Every summer would be spent in Newport at her home 'Wakehurst' (which had been legally deeded to her in 1927), where she would host the most fashionable entertainments. By the 1940s, she had become known as the new leader of Newport's 'High Society', the Newport winter season officially starting with her annual Christmas party. One was not considered an "insider" unless one had received TWO invitations to Mrs. Van Alen's mansion. The first, most likely for tea and crackers, was for Mrs. Van Alen to have a chance to survey the potential candidate. Only if a second invitation was received, for dinner, was acceptance assured. By the 1960s, many of Newport's grand mansions that lined Bellevue Avenue had been turned into public museums or schools. "Wakehurst is the last 'properly run' [estate] left in Newport."

===Later years===
She spent most of the 1930s serving as a nurse to her ailing uncle, Frederick Vanderbilt, at Hyde Park.
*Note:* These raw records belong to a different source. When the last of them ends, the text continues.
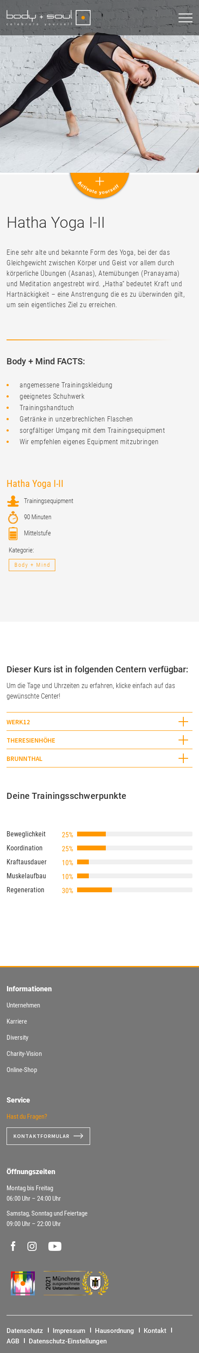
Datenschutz (25, 1331)
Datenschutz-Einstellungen (68, 1341)
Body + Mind (32, 565)
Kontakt (155, 1331)
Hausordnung (114, 1331)
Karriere (17, 1021)
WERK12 (18, 722)
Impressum (69, 1331)
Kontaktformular (41, 1136)
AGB (13, 1341)
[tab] (99, 721)
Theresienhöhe (31, 740)
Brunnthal (25, 758)
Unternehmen (23, 1005)
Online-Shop (22, 1070)
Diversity (17, 1037)
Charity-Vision (24, 1054)
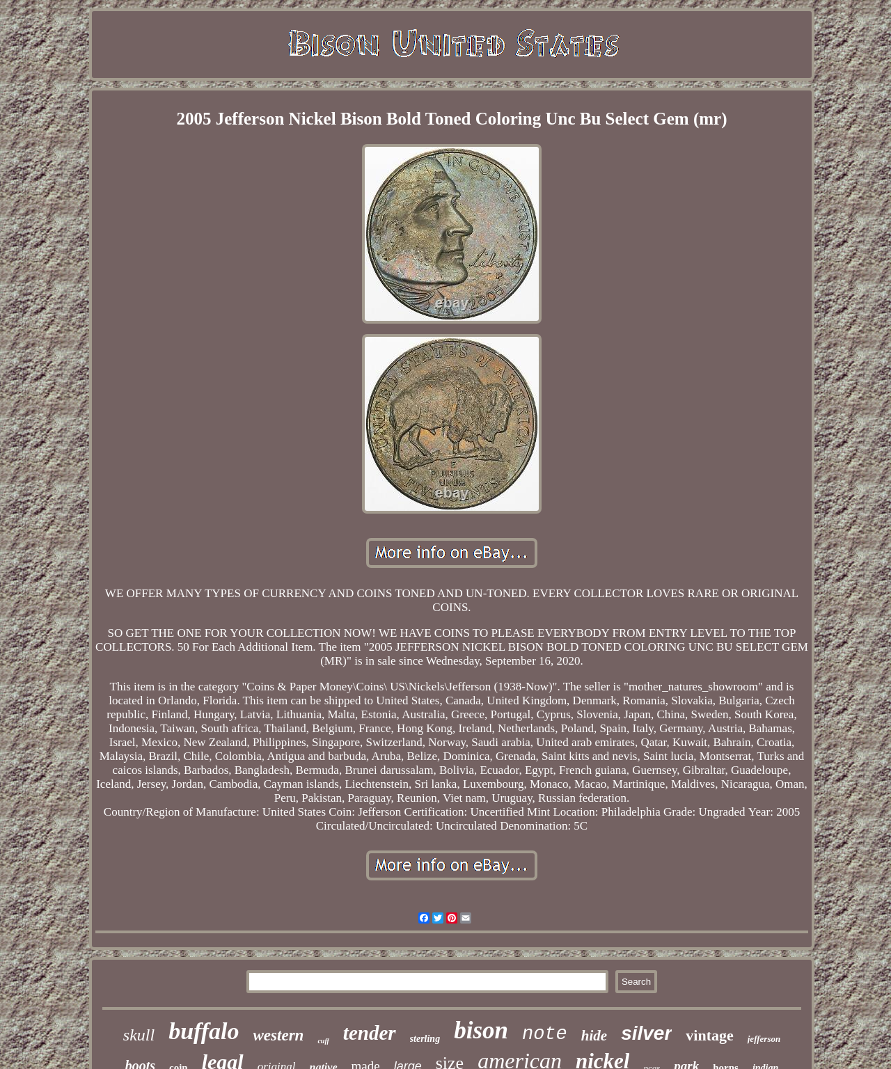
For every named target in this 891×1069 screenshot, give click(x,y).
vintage (709, 1035)
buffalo (203, 1031)
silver (646, 1033)
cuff (323, 1041)
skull (139, 1035)
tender (369, 1033)
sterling (425, 1039)
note (544, 1034)
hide (594, 1035)
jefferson (764, 1039)
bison (481, 1030)
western (278, 1035)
When he died in 1938, he left the majority share of his $78 million fortune to her, along with his Hyde Park estate. She later donated the estate as a public park and museum, today known as the Vanderbilt Mansion National Historic Site.

==Personal life==
In 1900, Margaret, who was called "Daisy" by her family and friends, married James Laurens Van Alen (1878–1927), the son of James John Van Alen (1848–1923) and grandson of Caroline Schermerhorn Astor (1830–1908), "the Mrs. Astor". Before his death in 1927, they were the parents of:

- James Henry Van Alen II (1902–1991), who married Candace Baird Alig (1912–2002), in 1948.
- William Laurens Van Alen (1907–2003), who married Elizabeth Brinton Kent (1911–2015), the daughter of A. Atwater Kent, the inventor and prominent radio manufacturer, in 1931.
- Louise Astor Van Alen (1910–1998), who married Prince Alexis Mdivani in 1931. They divorced in 1932, and in 1933 he married Barbara Hutton. In 1936, she married his brother, Prince Serge Mdivani, who was divorced from Pola Negri. Serge died during a polo match shortly thereafter, also in 1936. She later met Alexander Saunderson (d. 2004), a British soldier who was the great-grandson of Alexander Saunderson. They married in 1947 and remained married until her death in 1998.
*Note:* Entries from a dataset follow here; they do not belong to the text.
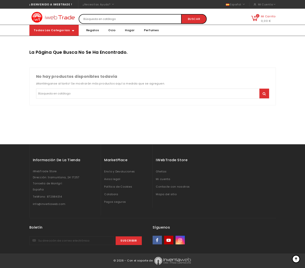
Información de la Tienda (56, 160)
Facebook (158, 240)
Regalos (92, 30)
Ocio (112, 30)
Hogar (130, 30)
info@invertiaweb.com (49, 204)
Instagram (181, 240)
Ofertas (161, 171)
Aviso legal (112, 179)
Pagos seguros (115, 202)
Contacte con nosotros (173, 186)
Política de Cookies (118, 186)
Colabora (111, 194)
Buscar (194, 19)
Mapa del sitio (166, 194)
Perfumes (151, 30)
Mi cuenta (163, 179)
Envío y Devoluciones (119, 171)
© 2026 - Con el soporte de (133, 260)
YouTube (169, 240)
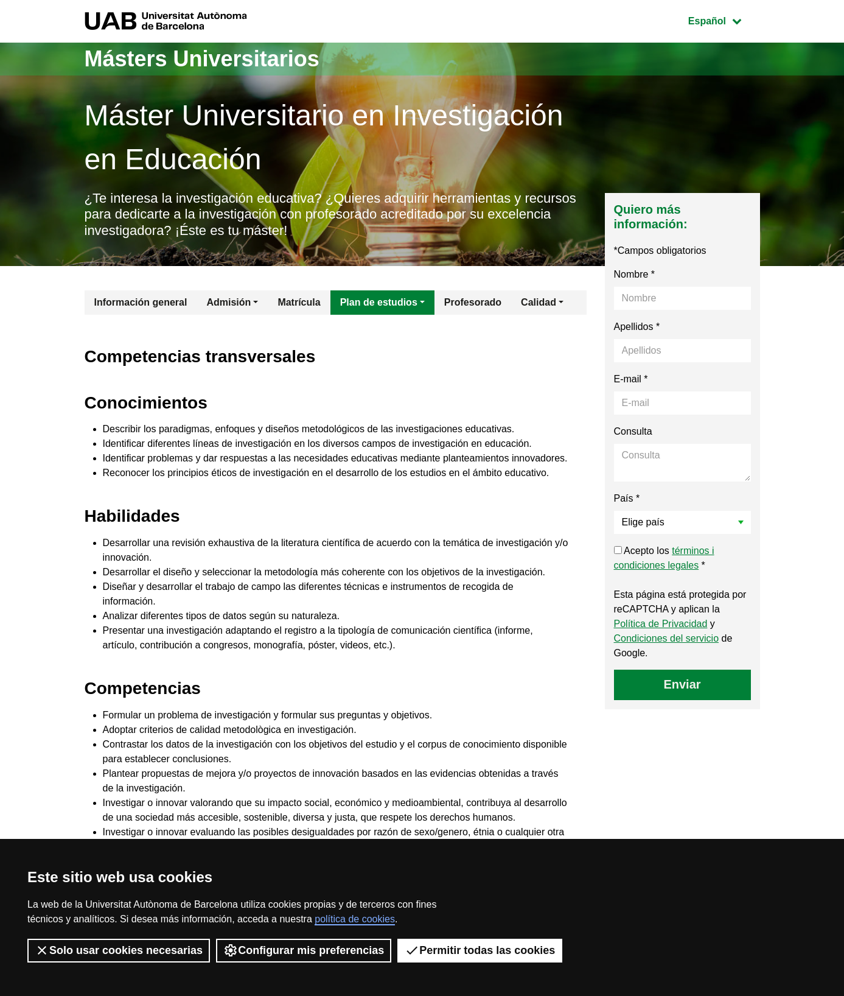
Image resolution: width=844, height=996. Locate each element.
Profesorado (472, 302)
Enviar (681, 684)
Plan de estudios (378, 302)
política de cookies (355, 919)
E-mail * (631, 379)
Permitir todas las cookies (480, 950)
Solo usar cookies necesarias (119, 950)
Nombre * (634, 274)
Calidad (538, 302)
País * (627, 498)
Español (724, 19)
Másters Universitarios (202, 58)
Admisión (228, 302)
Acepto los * (664, 557)
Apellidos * (637, 326)
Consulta (633, 431)
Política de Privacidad (661, 624)
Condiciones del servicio (666, 638)
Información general (140, 302)
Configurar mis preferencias (303, 950)
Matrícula (298, 302)
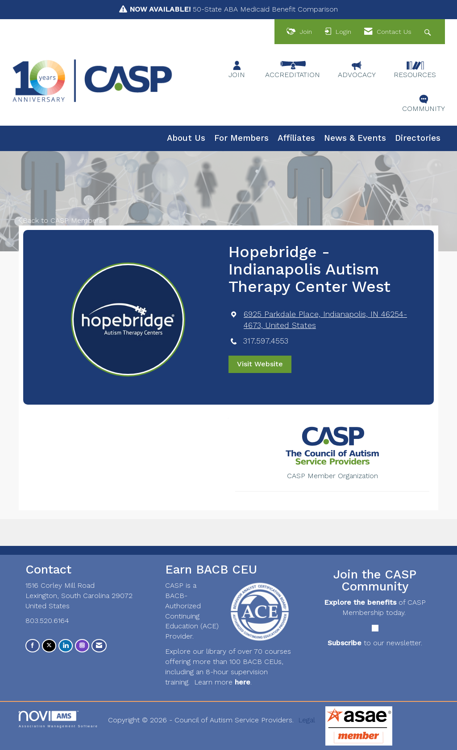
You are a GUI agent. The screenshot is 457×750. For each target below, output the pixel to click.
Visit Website (260, 364)
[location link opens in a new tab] (332, 320)
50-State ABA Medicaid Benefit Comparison (233, 9)
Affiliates (296, 138)
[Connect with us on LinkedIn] (65, 645)
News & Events (355, 138)
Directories (417, 138)
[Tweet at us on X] (49, 645)
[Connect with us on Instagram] (82, 645)
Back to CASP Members (61, 220)
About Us (186, 138)
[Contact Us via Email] (99, 645)
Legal (306, 720)
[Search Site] (428, 31)
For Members (241, 138)
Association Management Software (58, 719)
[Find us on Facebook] (32, 645)
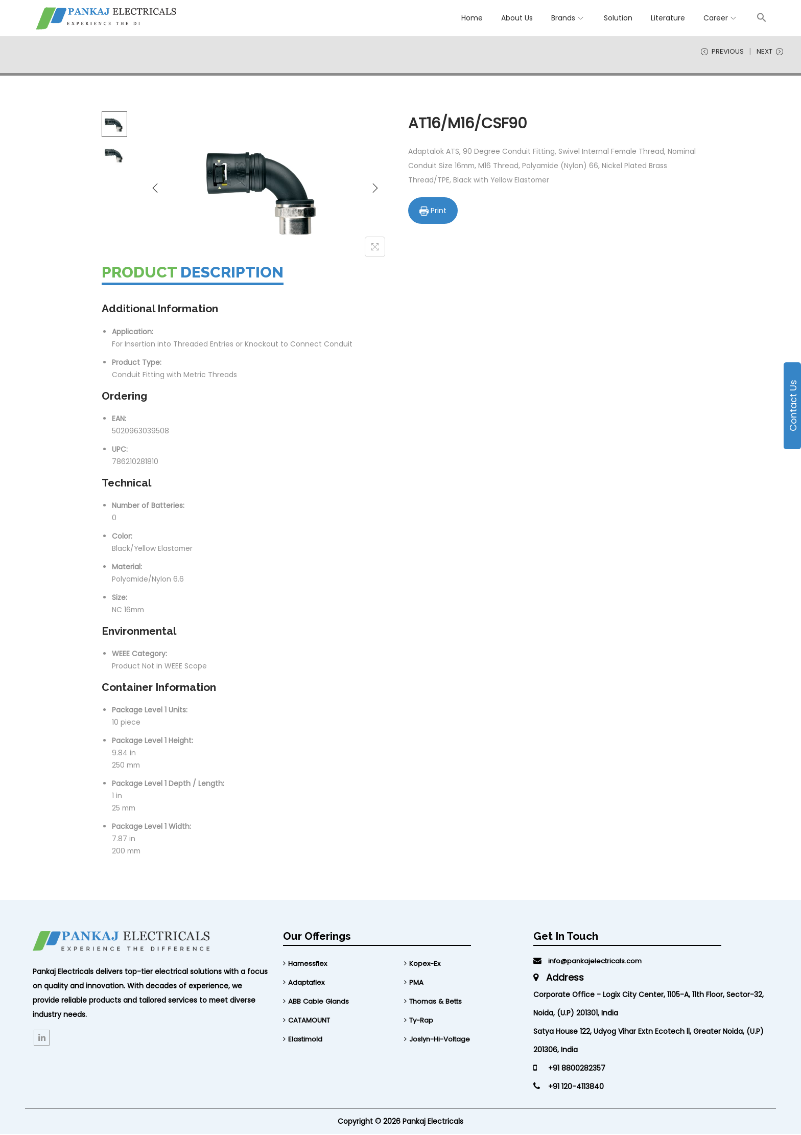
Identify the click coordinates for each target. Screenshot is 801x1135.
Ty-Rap (422, 1020)
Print (434, 211)
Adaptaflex (307, 983)
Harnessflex (308, 965)
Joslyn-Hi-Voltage (441, 1038)
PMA (416, 983)
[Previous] (155, 188)
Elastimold (306, 1038)
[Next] (375, 188)
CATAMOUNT (311, 1020)
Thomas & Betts (438, 1002)
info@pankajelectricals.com (590, 962)
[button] (761, 17)
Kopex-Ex (425, 965)
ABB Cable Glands (319, 1002)
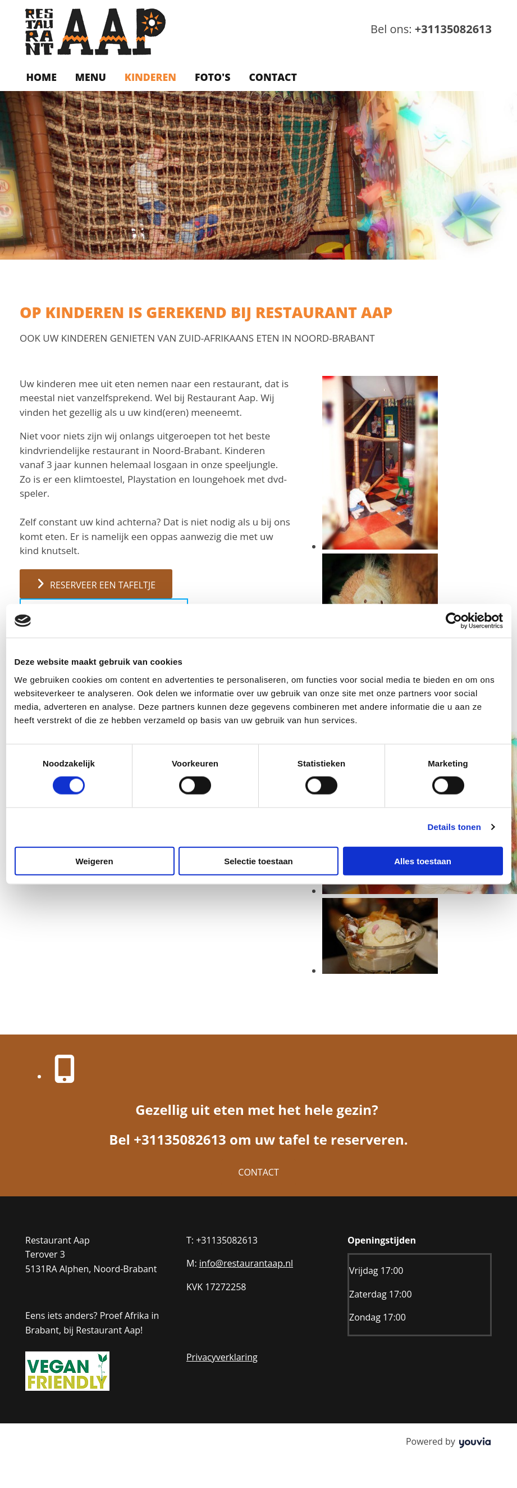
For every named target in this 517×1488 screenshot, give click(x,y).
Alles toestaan (422, 860)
In 1948, Daisy Van Alen married yachtsman Louis Sather Bruguière (1882–1954), son of Louis S. Bruguière and grandson of Peder Sather, who had survived the sinking of the S.S. Arabic. They lived together at Wakehurst and in Washington, D.C. until his death in 1954.

She died in 1969 as the wealthiest woman in Newport, with her estate being valued at $47 million. In her obituary, she was officially declared the "Dowager Empress of American Society".

===Descendants===
Her grandson, William L. Van Alen Jr. (1933–2010), a lawyer, was married to Virginia Guest, the daughter of Elizabeth Polk Guest and Raymond R. Guest, a horse breeder and former U.S. Ambassador to Ireland in 1975. Her maternal grandfather was Frank Polk, the first United States Under Secretary of State, and her paternal grandfather was Frederick Guest, an MP and Secretary of State for Air and the third son of Ivor Guest, 1st Baron Wimborne.

== In popular culture ==

- As The Money Burns (2020–present) website, a history podcast reconstructing the Great Depression through the lives of heirs and heiresses. Daisy Van Alen's daughter Louise Van Alen is a primary character, and Daisy as well as her two sons and Louise's brothers appear regularly throughout the series.